● PROBLEM REQUIREMENTS
Look through the data below for the line with "Given: Toggle Group by Trips switch", and transcribe it exactly together with each line after it up to and including the line with "This screenshot has height=897, width=1678.". Give nothing else.

● DATA LISTING

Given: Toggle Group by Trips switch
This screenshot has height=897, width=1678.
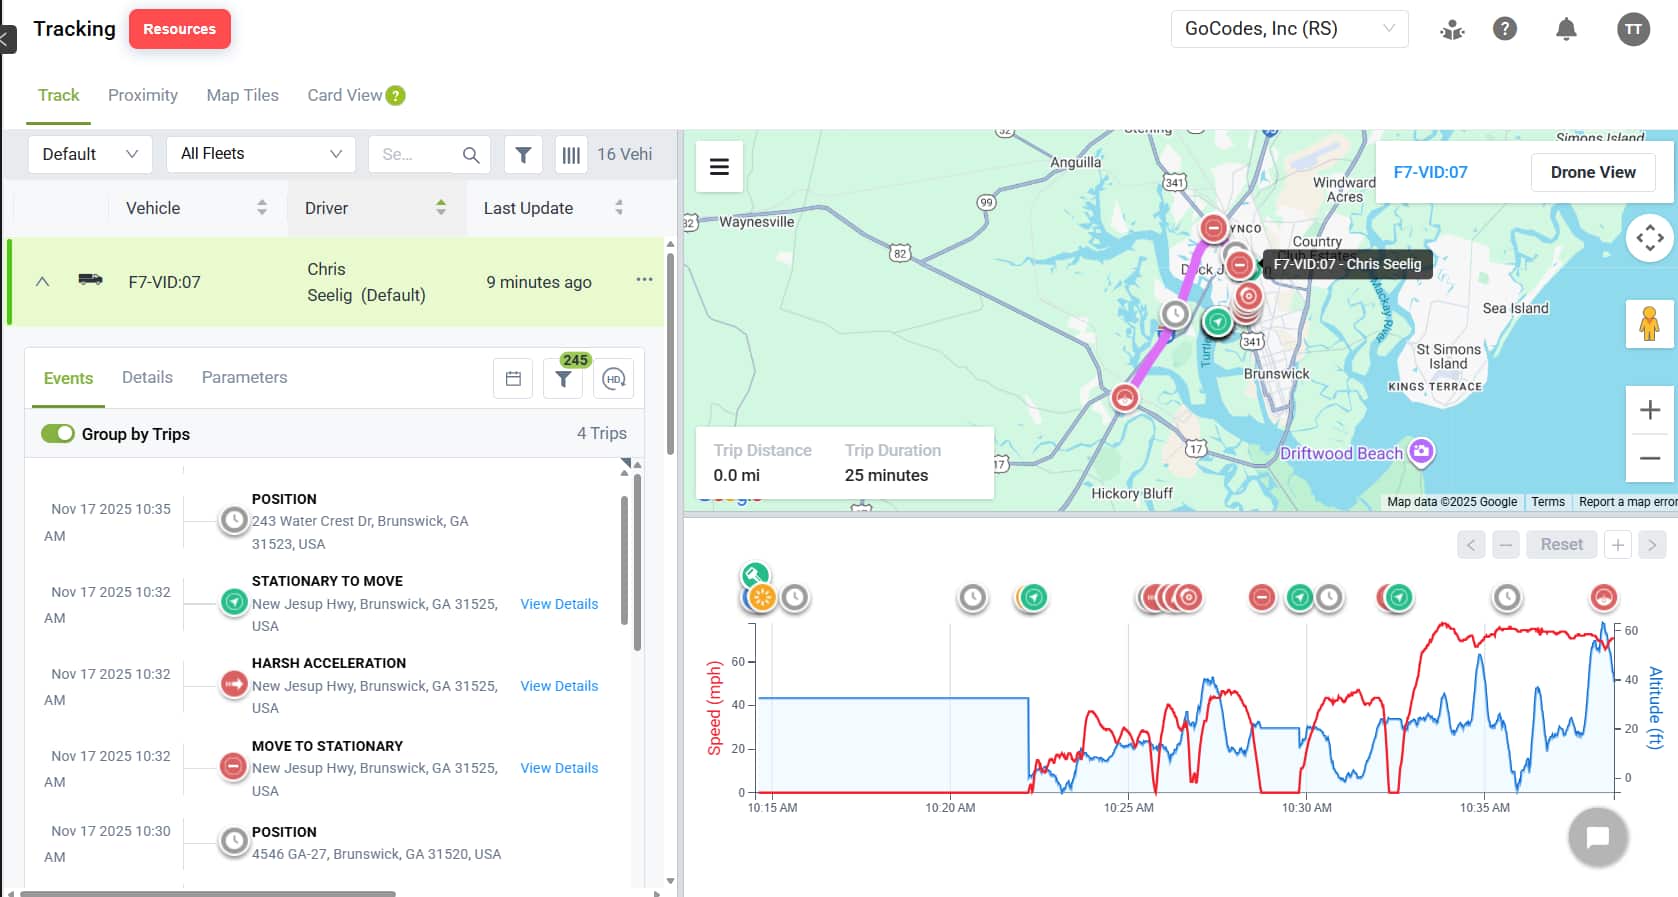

==

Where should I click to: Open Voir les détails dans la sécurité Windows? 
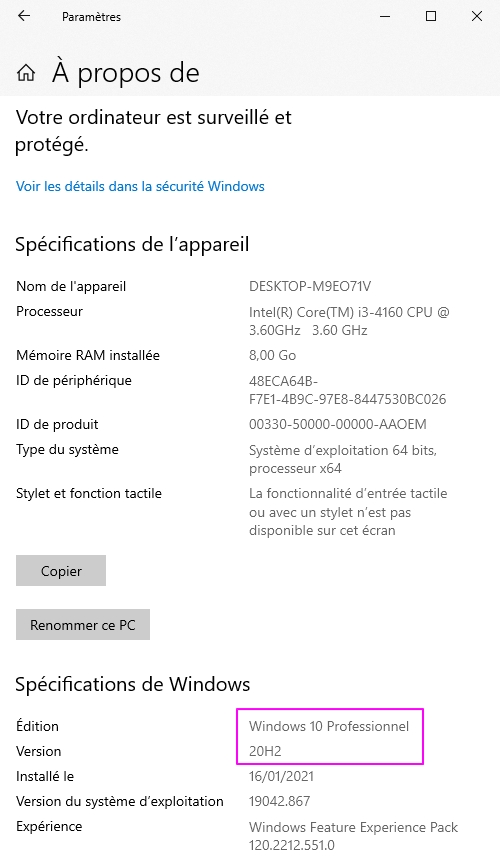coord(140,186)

--

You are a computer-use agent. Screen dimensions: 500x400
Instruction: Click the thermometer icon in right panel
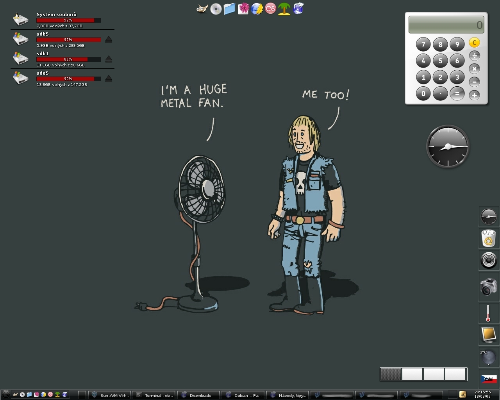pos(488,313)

● TASK SOLUTION
Given: Toggle Group by Trips switch
This screenshot has height=897, width=1678.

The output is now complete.